Indraneel Majumdar: Memories of Vaishali, City Pride, Misal Pav…

Vaishali: "The food, the ambience, the food, the people and the nostalgia I retain."

I meet a Puneite in some other part of the globe. Few things happen. At first, he does not believe that I was a Puneite and do call myself one often. Even now. So, I have to now make him believe. Without lapsing into my very colloquial Marathi. That could be painful. Sometimes. Okay, most of the time. How do I do that? Make him believe I was a Puneite? True blue!

Firstly, I wax eloquent about Vaishali. The food, the ambience, the food, the people and the nostalgia I retain. That particular chair that is not stable in the back area open seating on the left hand side. The Dosa that has a strange but very likeable crispiness in the centre. The chutney. Oh! The chutney!! Green chillies chopped into it. He says, no yaar! That’s ground Green Chillies. Is it! I exclaim and we are now talking the same language.

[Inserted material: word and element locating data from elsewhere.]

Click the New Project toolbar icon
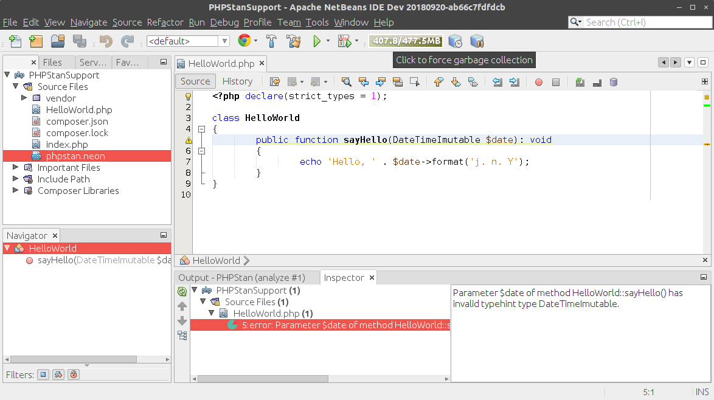Screen dimensions: 714x400 click(x=36, y=41)
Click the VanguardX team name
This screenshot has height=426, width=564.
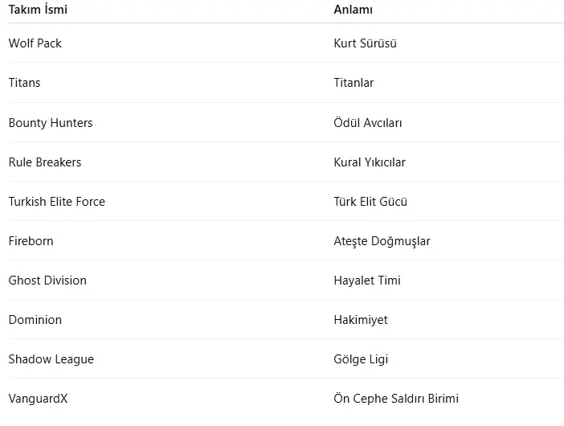pyautogui.click(x=39, y=399)
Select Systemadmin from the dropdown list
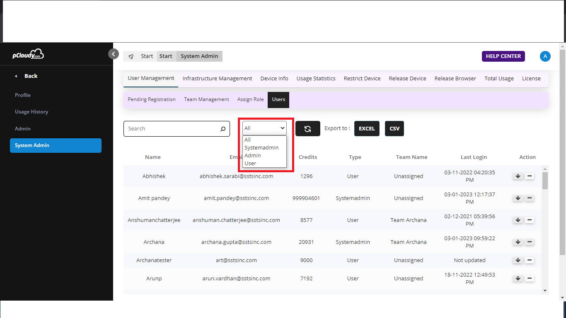The image size is (566, 318). coord(261,148)
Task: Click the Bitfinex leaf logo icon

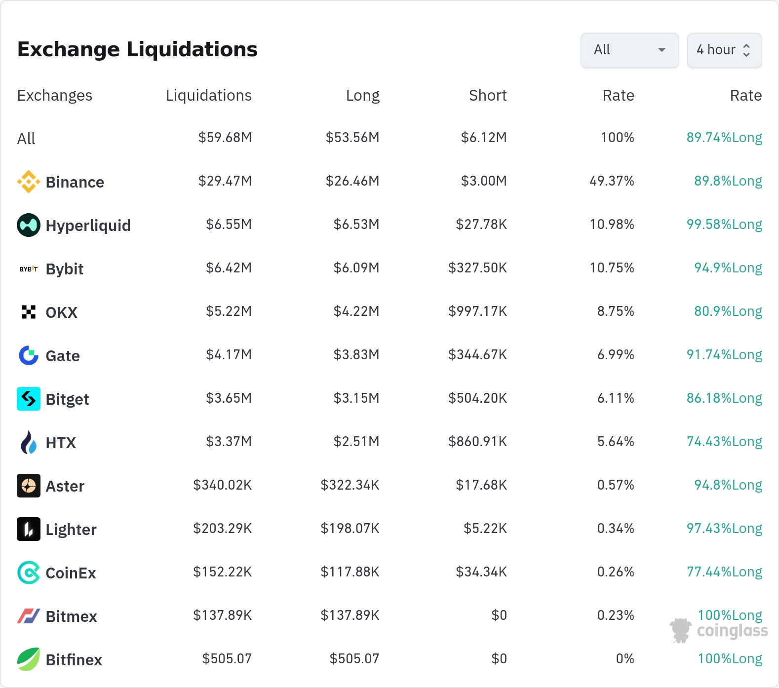Action: (29, 659)
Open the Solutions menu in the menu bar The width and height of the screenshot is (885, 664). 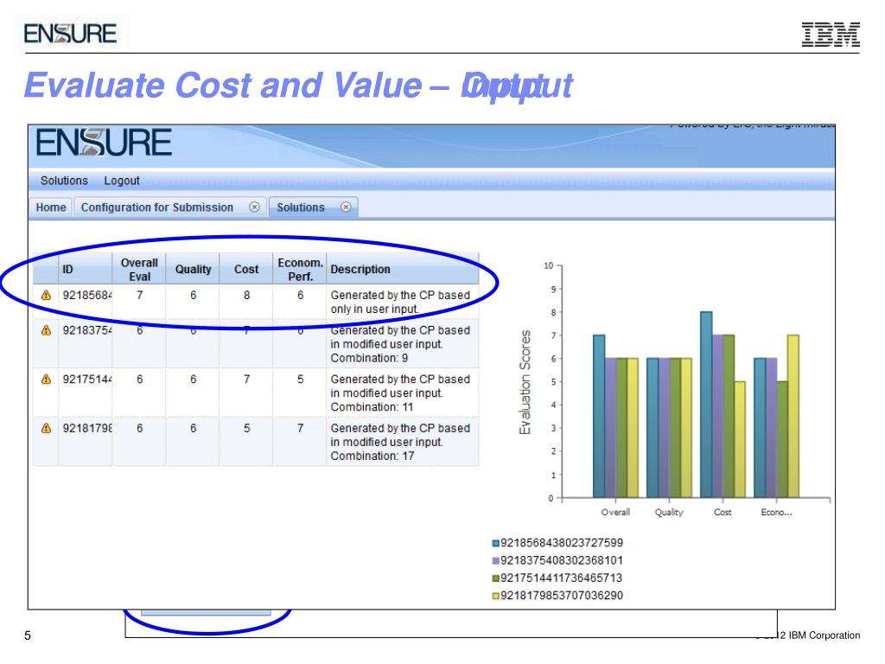64,181
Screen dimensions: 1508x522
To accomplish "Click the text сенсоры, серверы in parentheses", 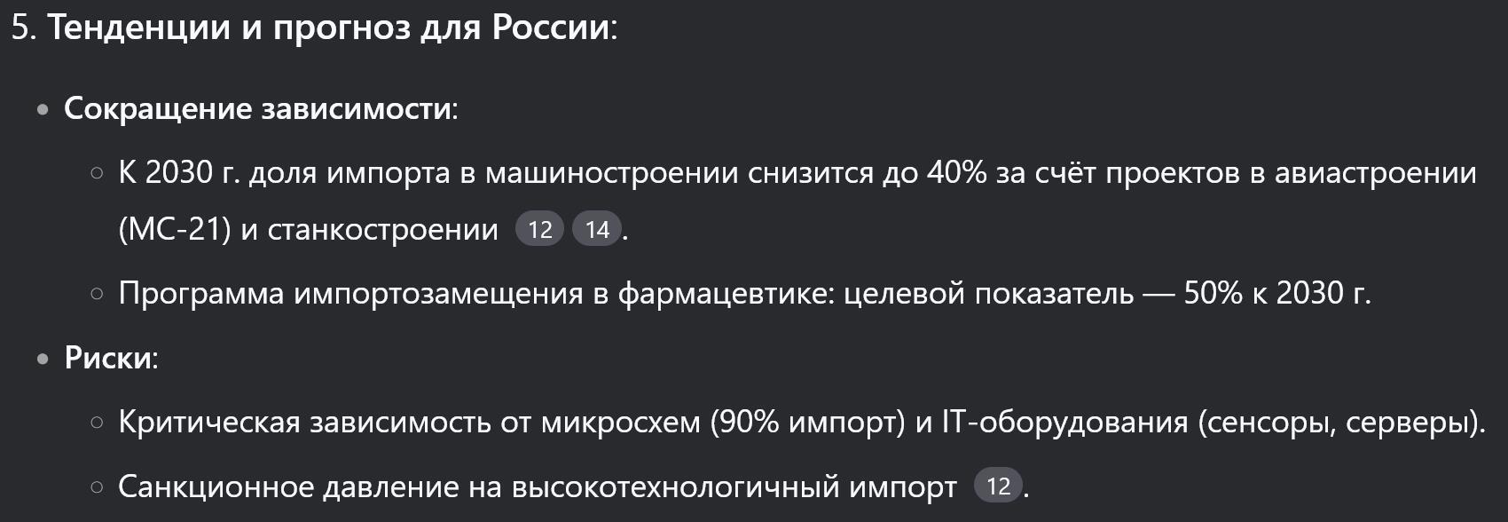I will pyautogui.click(x=1341, y=422).
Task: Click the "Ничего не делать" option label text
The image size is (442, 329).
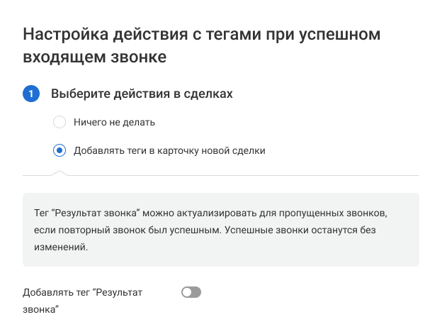Action: pos(114,122)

Then, I speak about watching movies in CityPride. You, a Kothrud guy? He asks. And I nod my head vehemently to signify that exalted status all the more. We are nearly bumping chests now in camaraderie. We want to pick each other’s nose. We want to celebrate the latest Kumar Builders development together. We want to hug each other and weep “Girish Kulkarni”. Yeah, Girish Kulkarni! My knowledge about his works floors the Puneite. He wants to break Karachi Biscuits with me now. Not break, dip in tea and have. Tea from University Road tapri, if you please.

I shyly tell him that I have not been inside the Pune University campus except for a movie shoot. I played the role of a Professor. He is gaga. He wants to know which film. He loves me. He cannot smooch me as it is not appreciated in our environs. But he is nearly there. I say that I have never managed to see the film. He is aghast. He is a Puneite. A self-respecting Puneite should announce himself on all social media channels and flood WhatsApp with this link. I have no answer to that. He is crestfallen.

To perk him up, I start with Paan in Shivajinagar and Misal Pav in Bibvewadi. He’s forgotten my unseen film. He is purring again. Misal Pav, he feels, is a treasure that’s lost on the general human population of the earth except Pune. He discusses Misal like a pro. He feels a place in Nigdi is the best. I let him win. It is essential. He needs to be the original Puneite. He should win in all foodie arguments. He tells me about a website that is just about Misal. Holy Moly! I did not know this. I tell him that. He is laughing. Like Johnny Lever on stage. He is laughing at me. He is snorting between laughs. His laugh starts from the visible belly and shakes its way up like those auto guys used to laugh at the Chinchwad crossing when I used to implore them to go to NIBM.

We are good friends when we part.

Of course, I don’t speak about burly cops, ugly irresponsible traffic and holy cows in the middle of the road. I also don’t speak about overflowing drains in Bavdhan. Please notice, I don’t speak of such things. It is important. Only then, we can chest bump and have a paan, you know!